I want to pick up a little bit on something Brett Kittridge over at Majority touched on yesterday. Wednesday, Patsy Brumfield wrote an article that wondered aloud whether or not MS Dept. of Public Safety Commissioner was potentially violating the Hatch Act, which prohibits partisan political activity by those actively managing/administrative federal funds. I guess it’s fair game as long as everything’s on the up and up.
So, Patsy’s got her intellectual curiosity up, and she needs an expert. So, who should she call? How about a former US Attorney that would theoretically have prosecuted similar sorts of violations? Patsy calls Brad Pigott, who certainly fits the former US Attorney category. Pigott’s a reputable and smart guy, but he’s not unconflicted. As Kittridge noted in his post, Pigott’s got a dog in this hunt other than just being a Democrat as Patsy mentions in the article. He’s a big Jim Hood donor (see page 4). He’s even hosted parties for Hood. Of course this wasn’t disclosed in the article.
That’s when the YallPolitics award winning Memory Division kicks in. Here’s a little more context. Pigott was a major Hood insider. He was “in the room” with Hood, Scruggs and the gang shortly after Katrina as one of those assisting with plans to sue the insurance industry. That is about as “inside” as “inside” gets with Hood.
Hood testified as follows . . .
12 Q. So if I heard your answer correctly, you met with
13 Mr. Scruggs to discuss your strategy before you filed that suit
14 within 14 days of Katrina.
15 A. And there was probably 15 lawyers in one meeting I know
16 that we had. I think a couple of them, three or four three of
17 them are here today.
18 Q. Where did that meeting take place?
19 A. In our office.
20 Q. When did it take place?
21 A. Sometime before we filed the suit.
22 Q. And can you tell the names of the lawyers that you
23 consulted with about your filing this lawsuit to try to
24 invalidate the water exclusion in the standard homeowners
25 policies in Mississippi?
1 A. I can think of a few of them; but, I mean, I don’t recall
2 all of the names. I think Danny Cupit was there. I think
3 Mr. Liston was there. Crymes Pittman, Mr. Scruggs was there.
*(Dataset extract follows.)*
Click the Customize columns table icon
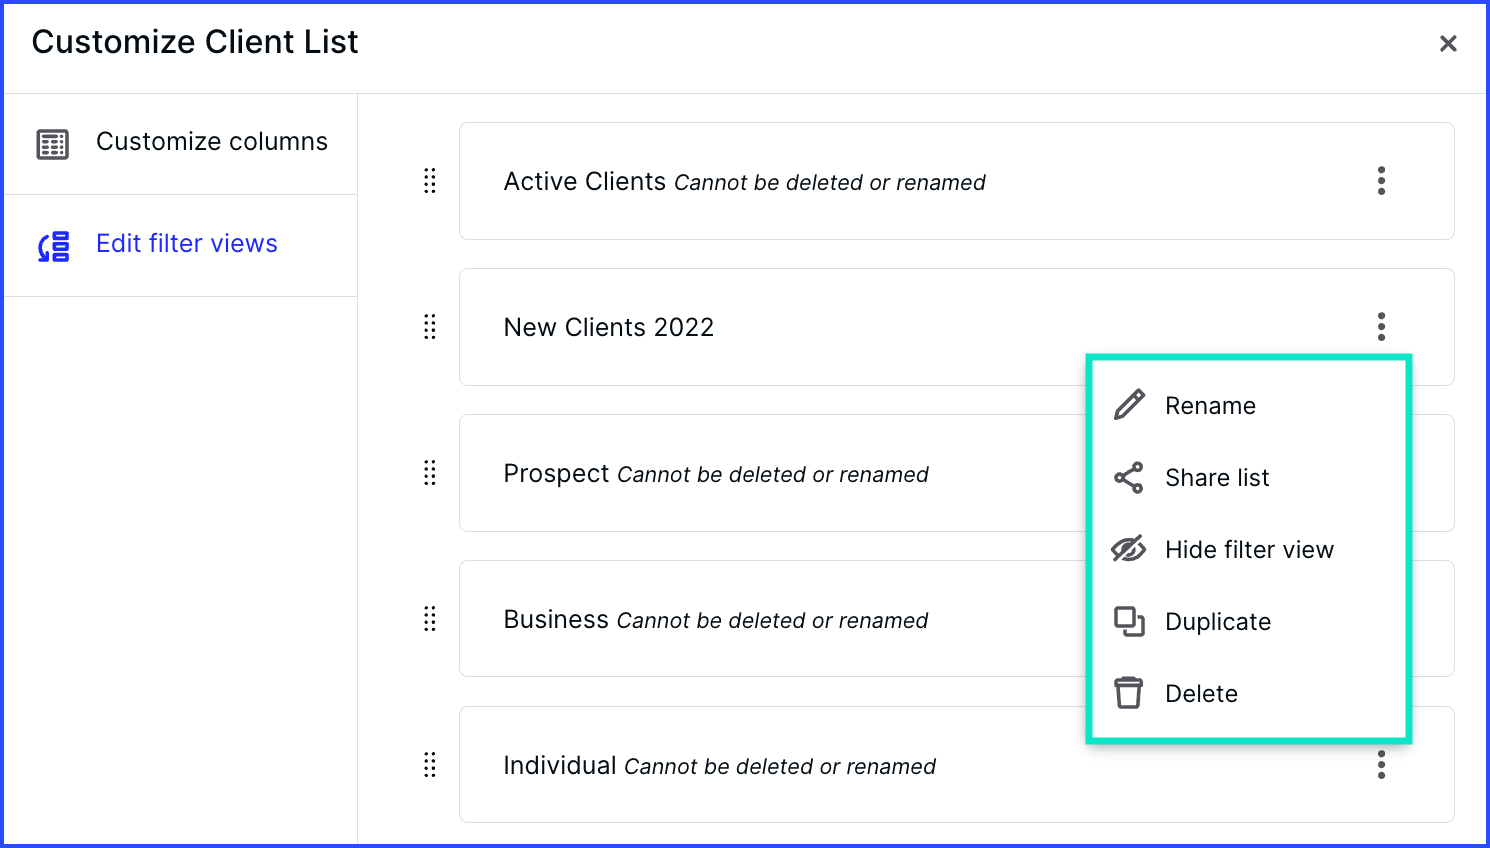 tap(53, 144)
4 There was about — Precious Martin was there. Former
5 U.S. Attorney Brad Pigott was there.
6 Q. I’m sorry?
7 A. Former U.S. Attorney Brad Pigott was there; Carlton Reeves,
8 an old law clerk buddy of mine that worked with Mr. Pigott in
9 his firm in Jackson. Maybe Governor Lang (Allain) was there. I’m not
10 sure. I think he was. I think he was there as well. I’m
11 sorry. I don’t recall all the names. There were more, though.
12 I can tell you that.
13 Q. How many days before you filed the suit was it that you had
14 this consultation?
15 A. I don’t know. I don’t know. I mean, it was —
16 Q. Three, four days?
He’s also been a vocal Democratic mouthpiece against Haley Barbour on the much ballyhooed but otherwise insignificant blind trust issue.
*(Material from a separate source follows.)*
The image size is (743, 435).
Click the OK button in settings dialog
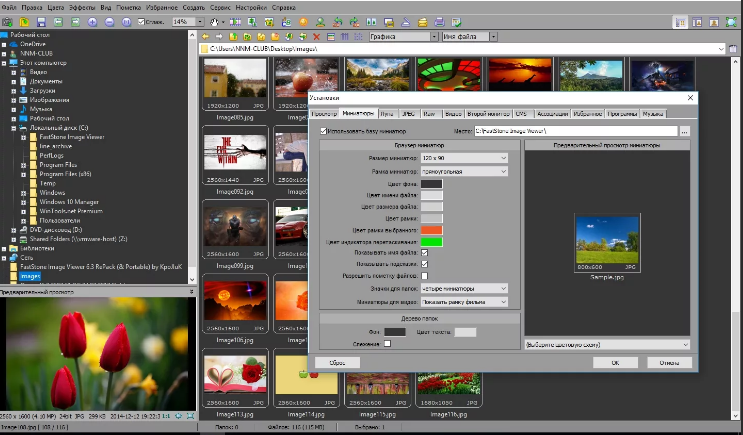click(615, 362)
Barbour has placed his personal holdings in a blind trust, a move critics say serves mostly to shield them from public and regulatory scrutiny. “Governor Barbour’s so-called `blind trust’ has 20/20 vision,” said Brad Pigott, a former Clinton administration U.S. attorney for the Mississippi district that includes Jackson. “I don’t know of a soul down here who believes Governor Barbour doesn’t know what Governor Barbour owns or gets out of the Washington lobbying firm that still uses his name.”
Bottom line – the fact that Pigott is listed as an expert on the Hatch Act is fine. There doesn’t seem to be anything in motion for the premise of the article (namely that Simpson is actually being looked at for a Hatch Act violation). I personally doubt anything will come of it because if Hood’s camp had the goods on Simpson, they would have sprung it for real. However, it’s either criminal ignorance or willfull complicity for Patsy Brumfield not to mention Pigott’s history with Hood in the context of this article. Even IF Brumfield didn’t ask Pigott about his background with Hood, Pigott should have volunteered it and made sure it was disclosed in print. Making him look like some random, unbiased expert was ill-advised and candidly reflects poorly on both of them.
Of course, after the article went up, the AP picked up the story. The Sun Herald even ran it on their “Breaking News” email, which was a bit surprising as there was nothing really breaking about it.
My larger point is that ‘Because I said so’ is no longer good enough. Being biased is fine. Pretending you’re not isn’t. Disclose your bias and conflicts and move on. But these little tricks that the media got away with for literally decades are just too easy to call out now. The data is out there. However, there are still those in the Mississippi media establishment that think that just because they write it makes it so. Not anymore.